Hi,
On Wed, 12 Oct 2005, George Anzinger wrote:
> > > > > As far as I understand SUS timer resolution is equal to clock
> > > > > resolution
> > > > > and the timer value/interval is rounded up to the resolution.
> > > >
> > > > Please check the rationale about clocks and timers. It talks about
> > > > clocks and timer services based on them and their resolutions can be
> > > > different.
>
> Well, yes and no. Under timer_settime() it talks about ticks and resolution
> being the inverse of the tick rate. AND it does imply that timers on a given
> CLOCK will have that clocks resolution as returned by clock_res(). This is
> fine as far as it goes. In practical systems we almost always have a much
> higher resolution for the clock_gettime() and gettimeofday() than the tick
> rate. What the standard does not seem to want to do is to admit that a clock
> may have the ability to be read at a better resolution than its tick rate.

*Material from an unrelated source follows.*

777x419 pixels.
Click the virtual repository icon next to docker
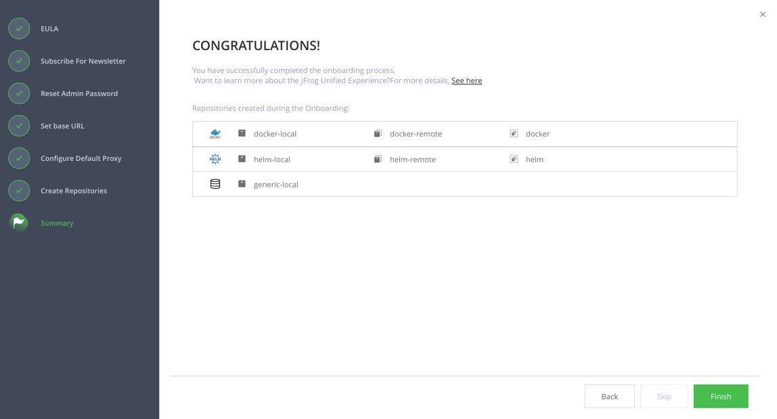[513, 133]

The interesting question is what resolution has CLOCK_REALTIME really?
This paragraph in timer_settime() doesn't mention CLOCK_REALTIME and
AFAICT historically the resolution of e.g. gettimeofday() was really in
the msec range.
IMO there is a far more interesting in sentence under clock_getres(): "If
the time argument of clock_settime() is not a multiple of res, then the
value is truncated to a multiple of res."
This is relatively obvious for hardware clocks, e.g. we could define a
CLOCK_JIFFIES with a resolution of TICK_NSEC or CLOCK_PIT with a
resolution of 838 nsec. The conversion from the actual clock value to/from
timespec automatically takes care of any truncation/rounding.
CLOCK_REALTIME is now a bit special as it doesn't map directly to a
hardware clock, it also includes adjustments and these are done in nsec
resolution (actually even fractions of that in the NTP code). In 2.6 we
don't truncate the value anywhere and maintain it as a nsec value,
therefore the resolution of CLOCK_REALTIME should really really 1 nsec
(and 1 usec under 2.4).
OTOH the precision with which the clock can be read is a different matter
and depends on the hardware clock CLOCK_REALTIME is derived of. It would
really help if we could agree on something what clock resolution really
means (especially for CLOCK_REALTIME). For hardware clocks the resolution
is defined by the conversion factor from clock cycles to timespec, but
CLOCK_REALTIME is a virtual clock, so is its resolution the precision with
which the clock can be read or written? clock_getres() specifically
mentions clock_settime()...
Depending on this is how we define what timer resolution means. Currently
we convert the timespec value from/into a jiffies value, so I guess the
resolution is really TICK_NSEC, as it's the resolution at which we
maintain the timer value. Thomas's patch now changes this and we keep a
nsec value, but doesn't that mean the resolution of the timer becomes 1
nsec? It's basically the same question as above, is the timer resolution
the precision at which we maintain the values, the precision with which
the timer can be read or the precision with which the timer can be
programmed?
The spec is not really clear and Thomas refusal to explain his design
decision is as also not really helpful. :-(
He sets the timer resolution to (NSEC_PER_SEC/HZ) which matches no value
above and this way he basically creates another virtual timer, which has
only little to do with the real kernel timer tick.
I'm open to other interpretations and I think it's important to get to
some agreement, _before_ we start to change interfaces.